→ Work instructions:
Give back all of the data exactly.

→ Input data:

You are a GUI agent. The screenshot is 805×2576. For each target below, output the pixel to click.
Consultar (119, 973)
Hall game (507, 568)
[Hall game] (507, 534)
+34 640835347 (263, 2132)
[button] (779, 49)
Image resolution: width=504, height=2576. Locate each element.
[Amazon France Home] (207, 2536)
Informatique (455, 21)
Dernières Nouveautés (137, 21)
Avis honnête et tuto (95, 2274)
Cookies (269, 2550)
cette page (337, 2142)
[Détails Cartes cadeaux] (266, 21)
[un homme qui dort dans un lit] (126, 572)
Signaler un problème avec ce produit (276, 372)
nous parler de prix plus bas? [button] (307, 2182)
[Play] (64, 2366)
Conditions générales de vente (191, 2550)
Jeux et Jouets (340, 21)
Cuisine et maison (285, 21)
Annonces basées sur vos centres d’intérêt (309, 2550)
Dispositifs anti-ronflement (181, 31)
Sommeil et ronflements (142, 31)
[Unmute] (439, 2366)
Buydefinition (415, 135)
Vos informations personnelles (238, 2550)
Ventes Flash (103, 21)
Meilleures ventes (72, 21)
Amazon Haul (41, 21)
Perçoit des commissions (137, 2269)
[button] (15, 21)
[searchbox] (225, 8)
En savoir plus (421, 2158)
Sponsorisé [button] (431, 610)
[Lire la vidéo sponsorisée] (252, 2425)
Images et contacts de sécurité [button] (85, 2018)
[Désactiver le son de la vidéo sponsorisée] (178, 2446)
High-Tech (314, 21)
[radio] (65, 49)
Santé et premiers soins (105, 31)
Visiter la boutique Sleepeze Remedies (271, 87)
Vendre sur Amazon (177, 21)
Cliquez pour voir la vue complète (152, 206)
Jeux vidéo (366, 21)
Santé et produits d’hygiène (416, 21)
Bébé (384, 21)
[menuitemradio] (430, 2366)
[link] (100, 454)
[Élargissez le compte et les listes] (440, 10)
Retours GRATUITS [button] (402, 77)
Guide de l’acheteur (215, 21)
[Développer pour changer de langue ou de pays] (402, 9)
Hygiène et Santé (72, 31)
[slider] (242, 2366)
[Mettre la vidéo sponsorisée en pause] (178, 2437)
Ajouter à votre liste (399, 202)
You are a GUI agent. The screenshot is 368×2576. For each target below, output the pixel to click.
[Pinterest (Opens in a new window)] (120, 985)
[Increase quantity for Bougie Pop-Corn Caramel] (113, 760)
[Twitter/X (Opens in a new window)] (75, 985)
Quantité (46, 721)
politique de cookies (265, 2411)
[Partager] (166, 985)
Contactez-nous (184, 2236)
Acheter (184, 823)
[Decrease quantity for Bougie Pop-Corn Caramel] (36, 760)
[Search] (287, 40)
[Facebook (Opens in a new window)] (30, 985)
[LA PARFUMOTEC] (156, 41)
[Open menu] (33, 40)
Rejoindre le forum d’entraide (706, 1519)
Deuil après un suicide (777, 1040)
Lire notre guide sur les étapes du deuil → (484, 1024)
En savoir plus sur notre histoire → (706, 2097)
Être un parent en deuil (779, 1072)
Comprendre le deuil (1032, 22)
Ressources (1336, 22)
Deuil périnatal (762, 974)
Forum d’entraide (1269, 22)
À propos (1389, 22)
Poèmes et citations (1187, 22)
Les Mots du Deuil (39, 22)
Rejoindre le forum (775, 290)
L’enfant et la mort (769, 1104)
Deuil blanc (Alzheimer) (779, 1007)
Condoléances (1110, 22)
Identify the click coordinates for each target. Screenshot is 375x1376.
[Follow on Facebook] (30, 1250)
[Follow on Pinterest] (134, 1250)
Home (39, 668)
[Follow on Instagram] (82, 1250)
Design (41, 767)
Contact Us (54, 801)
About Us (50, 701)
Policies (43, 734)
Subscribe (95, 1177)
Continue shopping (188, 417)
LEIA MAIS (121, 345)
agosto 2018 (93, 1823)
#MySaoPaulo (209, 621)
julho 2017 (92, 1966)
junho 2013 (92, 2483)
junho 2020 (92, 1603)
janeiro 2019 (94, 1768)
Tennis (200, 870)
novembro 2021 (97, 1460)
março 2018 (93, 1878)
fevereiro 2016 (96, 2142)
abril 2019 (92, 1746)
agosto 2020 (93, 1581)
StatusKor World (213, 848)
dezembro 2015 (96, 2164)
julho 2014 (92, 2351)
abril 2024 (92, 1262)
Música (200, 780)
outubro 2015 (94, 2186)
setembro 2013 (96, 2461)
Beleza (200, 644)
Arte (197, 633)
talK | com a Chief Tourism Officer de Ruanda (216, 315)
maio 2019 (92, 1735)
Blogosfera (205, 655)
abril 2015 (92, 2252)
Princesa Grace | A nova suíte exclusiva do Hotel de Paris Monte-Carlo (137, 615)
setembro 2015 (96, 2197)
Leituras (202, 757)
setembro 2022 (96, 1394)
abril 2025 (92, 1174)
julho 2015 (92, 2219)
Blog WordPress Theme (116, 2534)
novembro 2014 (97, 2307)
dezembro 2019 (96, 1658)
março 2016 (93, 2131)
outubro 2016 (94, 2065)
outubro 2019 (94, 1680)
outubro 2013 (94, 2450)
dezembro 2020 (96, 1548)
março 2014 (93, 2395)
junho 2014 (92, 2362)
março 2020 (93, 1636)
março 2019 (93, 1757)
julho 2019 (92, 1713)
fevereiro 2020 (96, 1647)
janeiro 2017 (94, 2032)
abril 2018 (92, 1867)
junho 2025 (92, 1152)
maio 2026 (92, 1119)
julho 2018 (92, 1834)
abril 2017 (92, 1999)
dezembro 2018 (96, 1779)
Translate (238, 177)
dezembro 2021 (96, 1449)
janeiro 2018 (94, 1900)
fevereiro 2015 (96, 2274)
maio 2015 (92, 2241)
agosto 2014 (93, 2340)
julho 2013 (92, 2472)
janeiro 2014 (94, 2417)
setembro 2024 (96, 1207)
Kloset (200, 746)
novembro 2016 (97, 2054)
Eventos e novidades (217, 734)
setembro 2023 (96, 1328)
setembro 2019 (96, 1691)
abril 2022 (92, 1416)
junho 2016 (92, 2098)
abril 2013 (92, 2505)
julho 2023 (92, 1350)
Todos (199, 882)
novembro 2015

→ Your response:
You are a GUI agent. The screenshot is 805×2576. For each target below, output the pixel to click.
Consultar (119, 973)
Hall game (507, 568)
[Hall game] (507, 534)
+34 640835347 (263, 2132)
[button] (779, 49)
Image resolution: width=504, height=2576. Locate each element.
[Amazon France Home] (207, 2536)
Informatique (455, 21)
Dernières Nouveautés (137, 21)
Avis honnête et tuto (95, 2274)
Cookies (269, 2550)
cette page (337, 2142)
[Détails Cartes cadeaux] (266, 21)
[un homme qui dort dans un lit] (126, 572)
Signaler un problème avec ce produit (276, 372)
nous parler de prix plus bas? [button] (307, 2182)
[Play] (64, 2366)
Conditions générales de vente (191, 2550)
Jeux et Jouets (340, 21)
Cuisine et maison (285, 21)
Annonces basées sur vos centres d’intérêt (309, 2550)
Dispositifs anti-ronflement (181, 31)
Sommeil et ronflements (142, 31)
[Unmute] (439, 2366)
Buydefinition (415, 135)
Vos informations personnelles (238, 2550)
Ventes Flash (103, 21)
Meilleures ventes (72, 21)
Amazon Haul (41, 21)
Perçoit des commissions (137, 2269)
[button] (15, 21)
[searchbox] (225, 8)
En savoir plus (421, 2158)
Sponsorisé [button] (431, 610)
[Lire la vidéo sponsorisée] (252, 2425)
Images et contacts de sécurité [button] (85, 2018)
[Désactiver le son de la vidéo sponsorisée] (178, 2446)
High-Tech (314, 21)
[radio] (65, 49)
Santé et premiers soins (105, 31)
Visiter la boutique Sleepeze Remedies (271, 87)
Vendre sur Amazon (177, 21)
Cliquez pour voir la vue complète (152, 206)
Jeux vidéo (366, 21)
Santé et produits d’hygiène (416, 21)
Bébé (384, 21)
[menuitemradio] (430, 2366)
[link] (100, 454)
[Élargissez le compte et les listes] (440, 10)
Retours GRATUITS [button] (402, 77)
Guide de l’acheteur (215, 21)
[Développer pour changer de langue ou de pays] (402, 9)
Hygiène et Santé (72, 31)
[slider] (242, 2366)
[Mettre la vidéo sponsorisée en pause] (178, 2437)
Ajouter à votre liste (399, 202)
You are a GUI agent. The screenshot is 368×2576. For each target below, output the pixel to click.
[Pinterest (Opens in a new window)] (120, 985)
[Increase quantity for Bougie Pop-Corn Caramel] (113, 760)
[Twitter/X (Opens in a new window)] (75, 985)
Quantité (46, 721)
politique de cookies (265, 2411)
[Partager] (166, 985)
Contactez-nous (184, 2236)
Acheter (184, 823)
[Decrease quantity for Bougie Pop-Corn Caramel] (36, 760)
[Search] (287, 40)
[Facebook (Opens in a new window)] (30, 985)
[LA PARFUMOTEC] (156, 41)
[Open menu] (33, 40)
Rejoindre le forum d’entraide (706, 1519)
Deuil après un suicide (777, 1040)
Lire notre guide sur les étapes du deuil → (484, 1024)
En savoir plus sur notre histoire → (706, 2097)
Être un parent en deuil (779, 1072)
Comprendre le deuil (1032, 22)
Ressources (1336, 22)
Deuil périnatal (762, 974)
Forum d’entraide (1269, 22)
À propos (1389, 22)
Poèmes et citations (1187, 22)
Les Mots du Deuil (39, 22)
Rejoindre le forum (775, 290)
L’enfant et la mort (769, 1104)
Deuil blanc (Alzheimer) (779, 1007)
Condoléances (1110, 22)
Identify the click coordinates for each target. Screenshot is 375x1376.
[Follow on Facebook] (30, 1250)
[Follow on Pinterest] (134, 1250)
Home (39, 668)
[Follow on Instagram] (82, 1250)
Design (41, 767)
Contact Us (54, 801)
About Us (50, 701)
Policies (43, 734)
Subscribe (95, 1177)
Continue shopping (188, 417)
LEIA MAIS (121, 345)
agosto 2018 (93, 1823)
#MySaoPaulo (209, 621)
julho 2017 (92, 1966)
junho 2013 (92, 2483)
junho 2020 (92, 1603)
janeiro 2019 (94, 1768)
Tennis (200, 870)
novembro 2021 (97, 1460)
março 2018 (93, 1878)
fevereiro 2016 (96, 2142)
abril 2019 (92, 1746)
agosto 2020 (93, 1581)
StatusKor World (213, 848)
dezembro 2015 (96, 2164)
julho 2014 (92, 2351)
abril 2024 (92, 1262)
Música (200, 780)
outubro 2015 (94, 2186)
setembro 2013 (96, 2461)
Beleza (200, 644)
Arte (197, 633)
talK | com a Chief Tourism Officer de Ruanda (216, 315)
maio 2019 (92, 1735)
Blogosfera (205, 655)
abril 2015 (92, 2252)
Princesa Grace | A nova suíte exclusiva do Hotel de Paris Monte-Carlo (137, 615)
setembro 2015 (96, 2197)
Leituras (202, 757)
setembro 2022 (96, 1394)
abril 2025 (92, 1174)
julho 2015 (92, 2219)
Blog WordPress Theme (116, 2534)
novembro 2014 (97, 2307)
dezembro 2019 (96, 1658)
março 2016 (93, 2131)
outubro 2016 (94, 2065)
outubro 2019 (94, 1680)
outubro 2013 (94, 2450)
dezembro 2020 (96, 1548)
março 2014 (93, 2395)
junho 2014 (92, 2362)
março 2020 (93, 1636)
março 2019 (93, 1757)
julho 2019 (92, 1713)
fevereiro 2020 (96, 1647)
janeiro 2017 (94, 2032)
abril 2018 (92, 1867)
junho 2025 (92, 1152)
maio 2026 (92, 1119)
julho 2018 (92, 1834)
abril 2017 (92, 1999)
dezembro 2018 (96, 1779)
Translate (238, 177)
dezembro 2021 (96, 1449)
janeiro 2018 (94, 1900)
fevereiro 2015 (96, 2274)
maio 2015 (92, 2241)
agosto 2014 (93, 2340)
julho 2013 (92, 2472)
janeiro 2014 (94, 2417)
setembro 2024 (96, 1207)
Kloset (200, 746)
novembro 2016 (97, 2054)
Eventos e novidades (217, 734)
setembro 2023 (96, 1328)
setembro 2019 (96, 1691)
abril 2022 (92, 1416)
junho 2016 (92, 2098)
abril 2013 (92, 2505)
julho 2023 (92, 1350)
Todos (199, 882)
novembro 2015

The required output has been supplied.